Ontario Southland is an independent, locally-owned Canadian company.

 


Commencing in April 1994, Ontario Southland took over switching from CN and CP of the Petro Canada plant in Clarkson, (Mississauga) Ontario, located on the Canadian National Oakville Subdivision, a Joint Section also used by Canadian Pacific. Operations began using former TH&B 51 an upgraded EMD NW2. The contract was renewed until April 2008.

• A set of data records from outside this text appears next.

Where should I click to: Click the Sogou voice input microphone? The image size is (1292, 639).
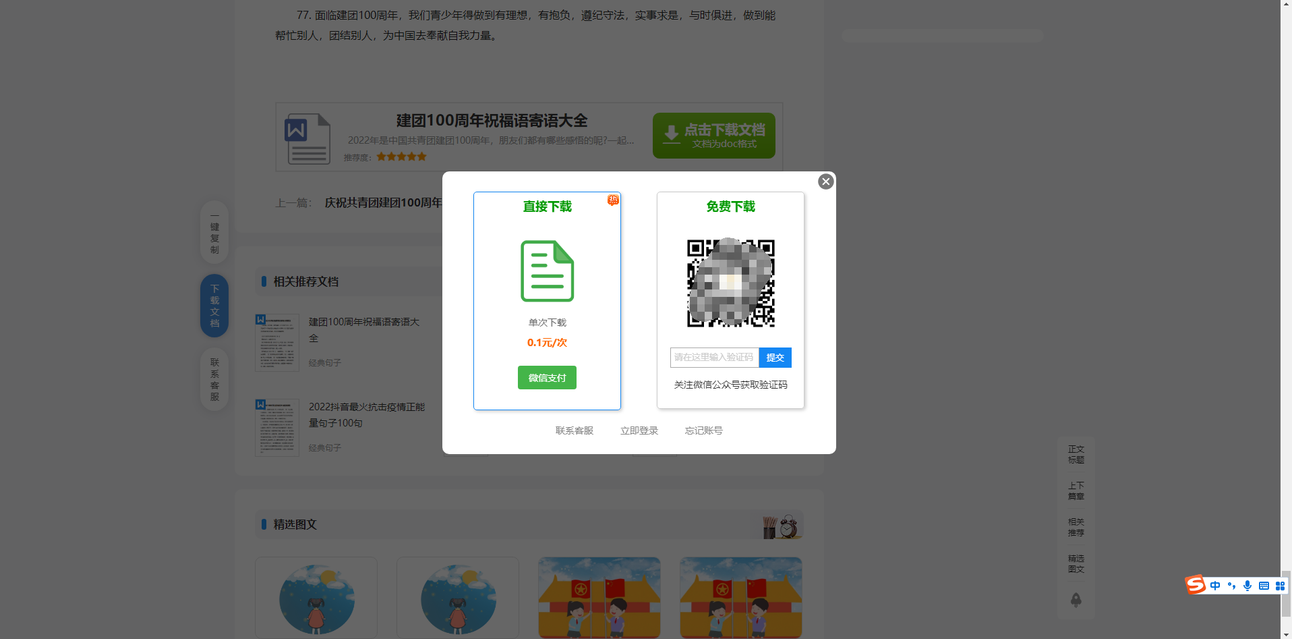1247,586
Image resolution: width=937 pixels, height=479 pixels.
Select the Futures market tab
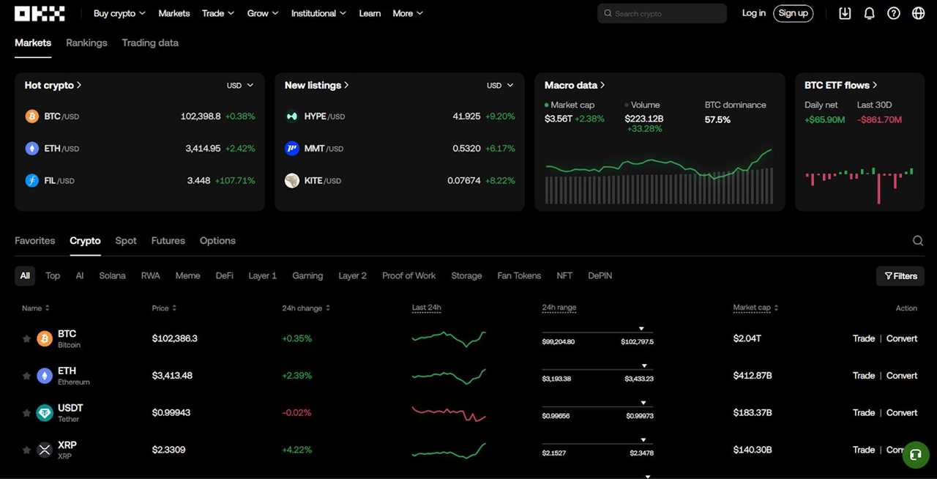168,240
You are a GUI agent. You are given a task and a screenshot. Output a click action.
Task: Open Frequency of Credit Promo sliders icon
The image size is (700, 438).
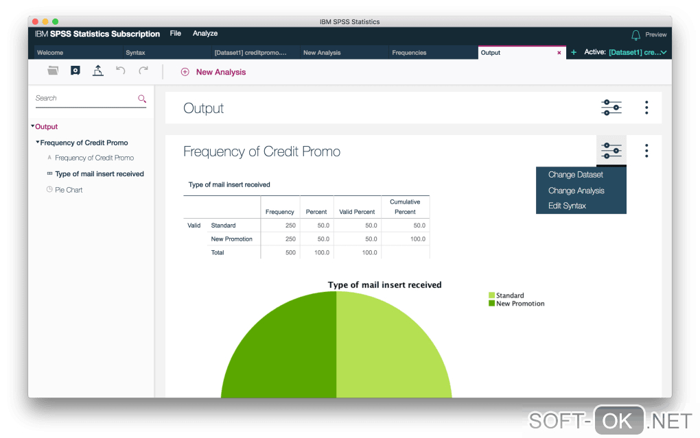[x=611, y=151]
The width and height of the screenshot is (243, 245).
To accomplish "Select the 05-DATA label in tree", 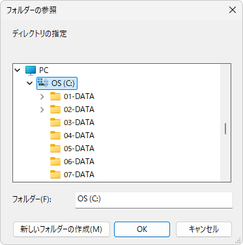I will tap(79, 149).
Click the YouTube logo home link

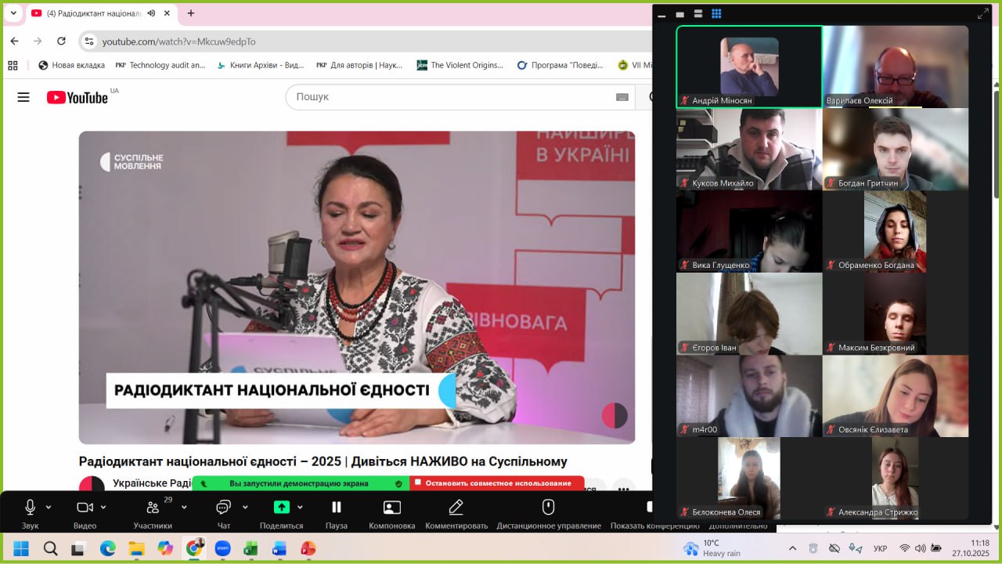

Ontario Southland went on from this modest beginning to take over operation of the Guelph Junction Railway, owned by
the city of Guelph, it is one of the very few municipally-owned railways in Canada. Under OSR traffic has grown considerably. Later, OSR took over operation of the CPR's Port Burwell Subdivision and later still CPR's St.Thomas Subdivision to which the Port Burwell line connects. Operations were further expanded with take over of CN's switching for the CAMI automotive plant in Ingersoll. OSR had already been doing CPR's switching with its lease of the St.Thomas Sub.

From time to time OSR leased locomotives to shortlines and industry for short periods as well as a longer lease
to W. G. Thompson & Sons.


What's New?

Below these recent photos are a number of sub-articles covering the various operations.
BE SURE to click on link in title at top of each section to see and read everything.


First run of 102 July 1, 2020

Acquired 5/2006. Last GP9 built. GMD A2019 8/1963 Algoma Central 172. Sold 4/1986 Essex Terminal 102.

102_1594 leaving Ingersoll for St.Thomas on its first day of road operation.

.

Crossing a wooden trestle at Tamarack Ridge Golf Club Putnam.

Heading to St.Thomas after switching Messenger in the background.

 


 

Cayuga Spur

(Updated June 30, 2020)

OSR ended all freight service on April 30 and returned line to CN May 1, 2020.

CN issued notice June 26, 2020 offering to sell the line from '
near Mile 87.22 End of Track (Delhi) to near Mile 114.60 Sarum.




History and Photography of Individual Lines.


Guelph Jnnction Railway

(Updated August 31, 2020)

END OF THE LINE!

After 22 years and 8 months of providing great customer service that resulted in a huge increase in freight traffic the end came on August 28th. when Ontario Southland, its management and employees left the City of Guelph's property. Sadly, all that hard work, pride, dedication to duty and service to the community wasn't enough to ensure that a fair and equitable agreement could be reached to renew the contract to operate the Guelph Junction Railway.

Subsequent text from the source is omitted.